The Court Funds Office (CFO) provides a banking and investment service for the courts throughout England and Wales, including the High Court. It accounts for money being paid into and out of court and, as directed by the court, look after any investments made with that money. The Accountant General of the Supreme Court is responsible for the proper control of all money paid into court.

The Court Funds Office is also responsible for money held on behalf of clients who are deemed mentally incapacitated. Under the Mental Capacity Act 2005, a Deputy (usually a relative) is appointed to look after their financial affairs and draw money from the CFO as and when necessary to ensure the continued care of the Protected Party.
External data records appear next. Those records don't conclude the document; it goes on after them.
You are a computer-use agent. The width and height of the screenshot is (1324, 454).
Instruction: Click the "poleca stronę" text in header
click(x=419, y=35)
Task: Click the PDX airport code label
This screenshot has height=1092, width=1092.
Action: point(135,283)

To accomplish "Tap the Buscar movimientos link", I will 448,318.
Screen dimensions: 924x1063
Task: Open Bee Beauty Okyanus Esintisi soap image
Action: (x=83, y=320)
Children who have been involved in an accident or obtained an award through civil litigation also have money held by the CFO. The money is invested in either a high paying interest account or part is invested on an interest account and part into the Equity Index Tracker fund (on the stock market). The CFO hold on to the funds until the child reaches 18 years of age, when they can apply to have the money and investments paid to them.

The Court Funds Office also deals with a large unclaimed balance fund (£35m). This is where money has been paid into a CFO account and lain dormant for a period of 10 years. Money can be left through a case collapsing, companies going into liquidation during trial; the result of house repossessions (the bank makes more than the debt from the sale but can't trace the original owner) and by the parties failing to progress or complete the action.

The Court Funds Office is based in Sunderland.